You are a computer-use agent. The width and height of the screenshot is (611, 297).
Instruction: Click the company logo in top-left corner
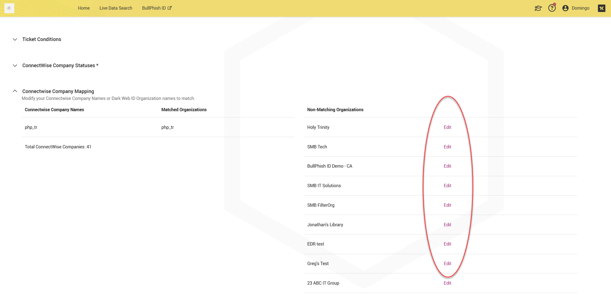(9, 8)
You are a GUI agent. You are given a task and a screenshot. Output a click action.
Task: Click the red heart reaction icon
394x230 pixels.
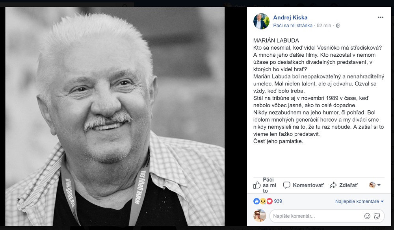click(x=269, y=201)
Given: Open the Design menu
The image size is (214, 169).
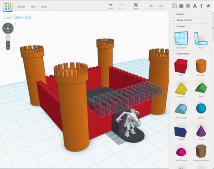Looking at the screenshot, I should (21, 7).
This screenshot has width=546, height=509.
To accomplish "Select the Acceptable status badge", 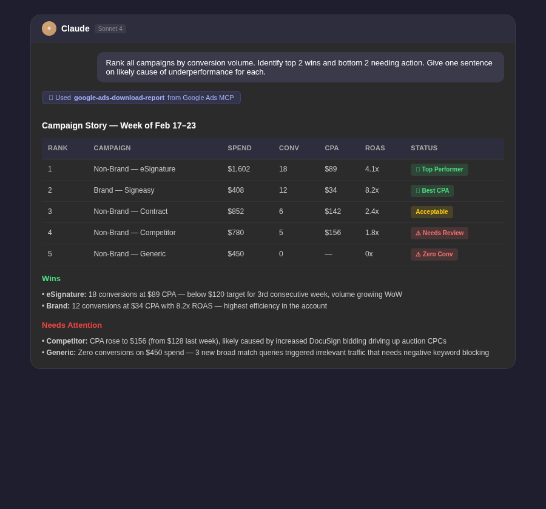I will click(431, 212).
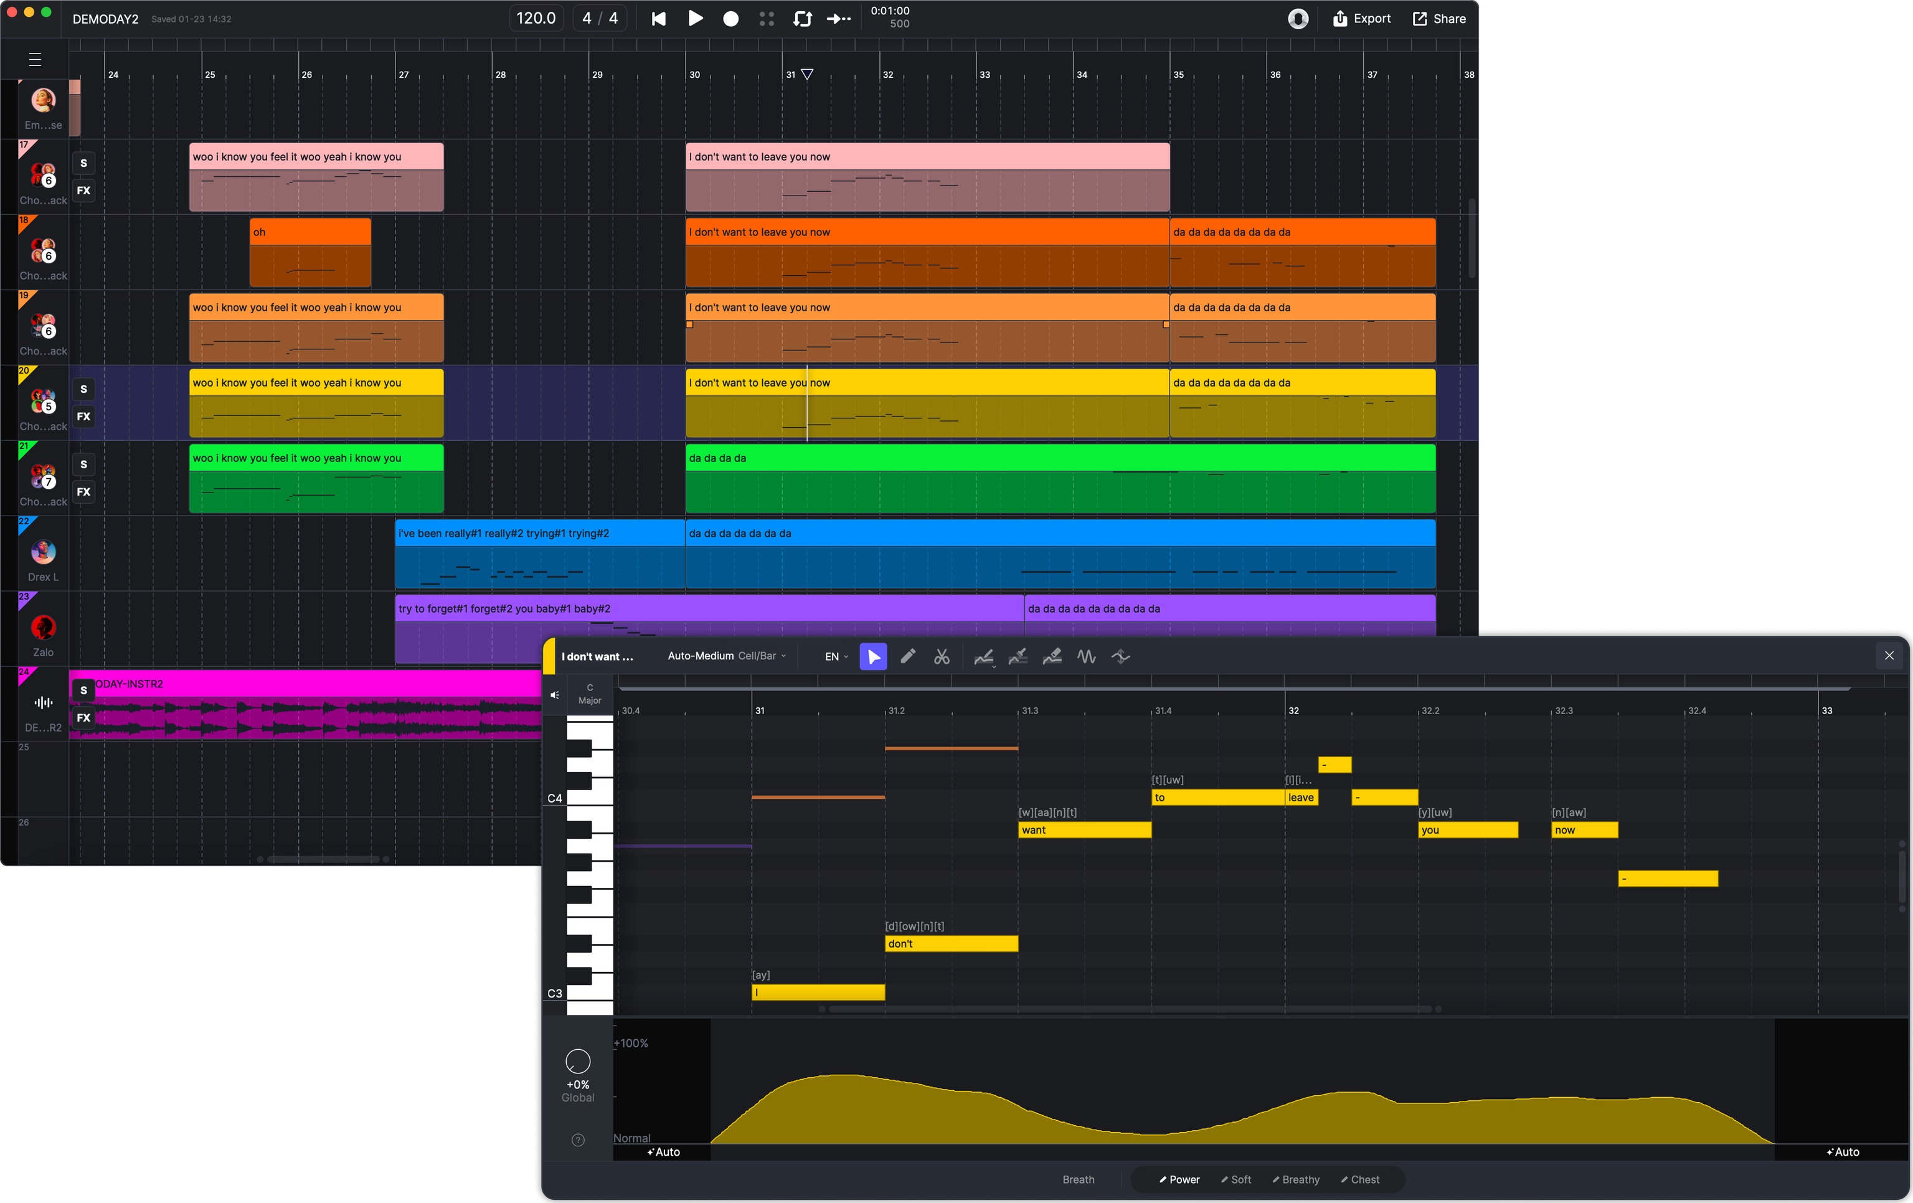Open the hamburger menu top left
The width and height of the screenshot is (1913, 1203).
click(x=35, y=60)
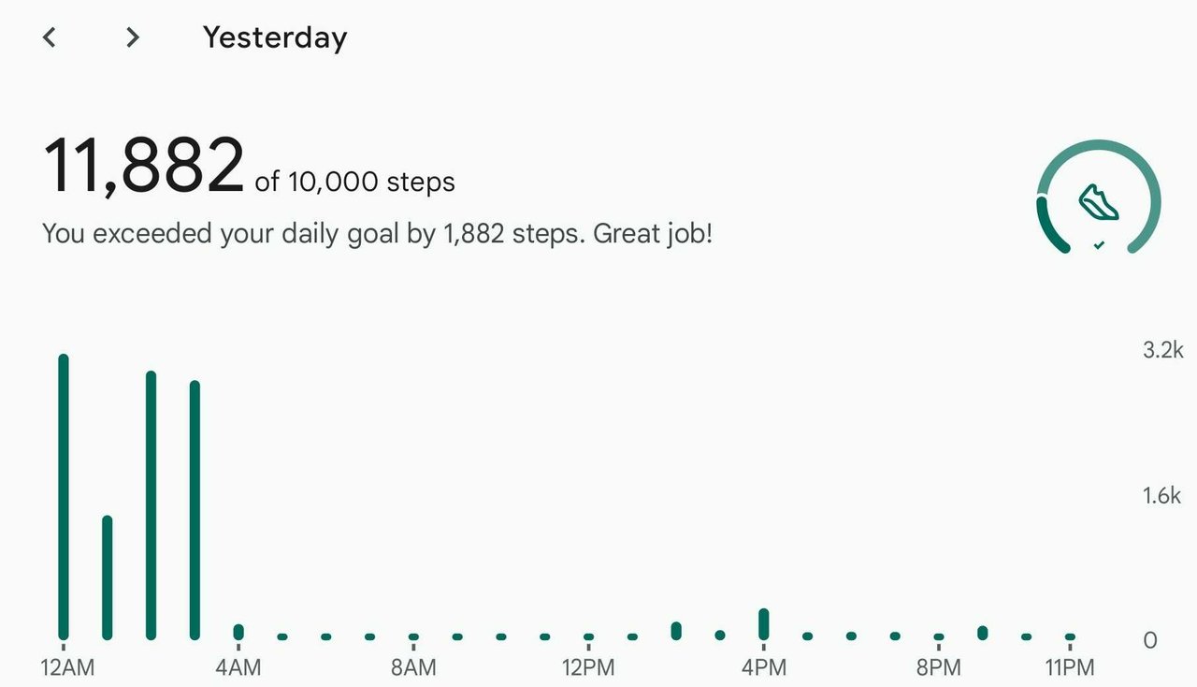Tap the 12PM axis label
The height and width of the screenshot is (687, 1197).
[588, 668]
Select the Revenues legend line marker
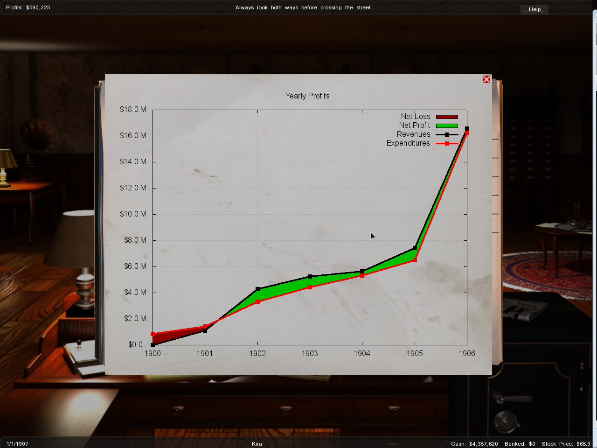597x448 pixels. tap(447, 134)
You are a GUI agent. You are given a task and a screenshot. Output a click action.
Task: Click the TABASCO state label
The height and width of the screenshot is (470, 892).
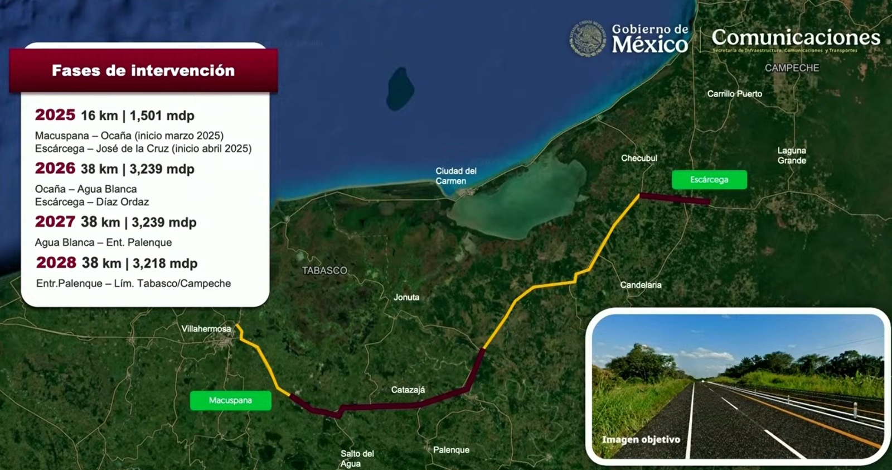(324, 271)
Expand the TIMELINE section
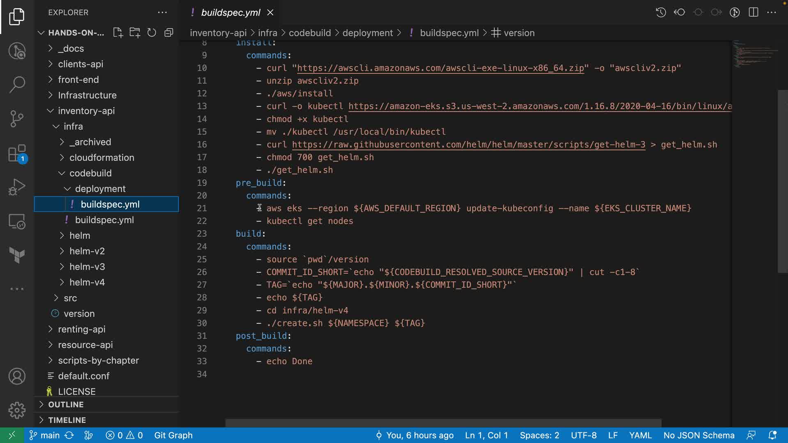The image size is (788, 443). pos(67,420)
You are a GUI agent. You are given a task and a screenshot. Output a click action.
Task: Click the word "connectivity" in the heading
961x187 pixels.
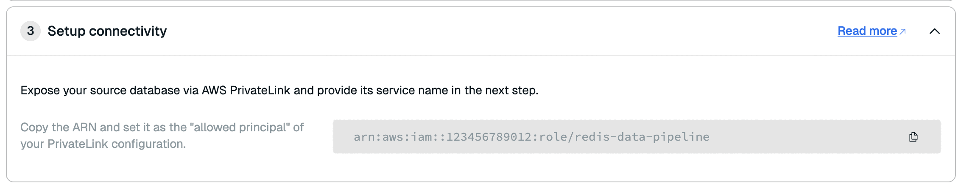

***

Count how many lines of the items above contain the string "width", treating uppercase and lowercase as different, and give only that number.

5